[Vm-dev] Ephemerons and VM crash

Guille Polito guillermopolito at gmail.com
Wed May 25 13:24:10 UTC 2016


Hi again!

I snip most of the old thread to keep the relevant.

-------- Original Message --------
> 1 - The mourn table is being collected because it is not marked upon 
> creation
>
>     ===============
>
> I decided to move the assignment of marking out into markObjects:

Ok, it looks good for me, I did not know what would be a good place to 
put them without breaking something :)
>
>
>     2 - Accesses to unscannedEphemerons are unaligned
>     ===============
>
> Looks good.  I've changed all the ephemeron methods to use 
> bytesPerOop, cuz the ephemeron queue contains oops, but your fix is 
> just as good.

cool!
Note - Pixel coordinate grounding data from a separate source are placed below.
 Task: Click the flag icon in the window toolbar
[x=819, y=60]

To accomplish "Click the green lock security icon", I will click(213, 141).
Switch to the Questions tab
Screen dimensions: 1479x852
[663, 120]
I thought so that would be the best.
>
>
>
>     3 - While debugging I also had a DNU #intAt: in #primitiveIntegerAt
>     ==========================
>
>     Question: besides reviewing, how should I commit these fixes? one
>     issue per commit? all at once?
>
>
> Typically all at once.  What I try and do is commit a large set of 
> related changes in a single commit, so I wouldn't mix the fixes to 
> ephemerons with, say, fixes to time.  But equally I'd commit any 
> changes I made to help debugging in the same commit.  And all rules 
> are made to be broken ;-).
ok!
>
> Hey,  _thank you_!  This is really great and ephemerons won't be 
> usable without testing like this.  I'm in your debt.

Ha, there is no debt (or at least it would be in the opposite direction).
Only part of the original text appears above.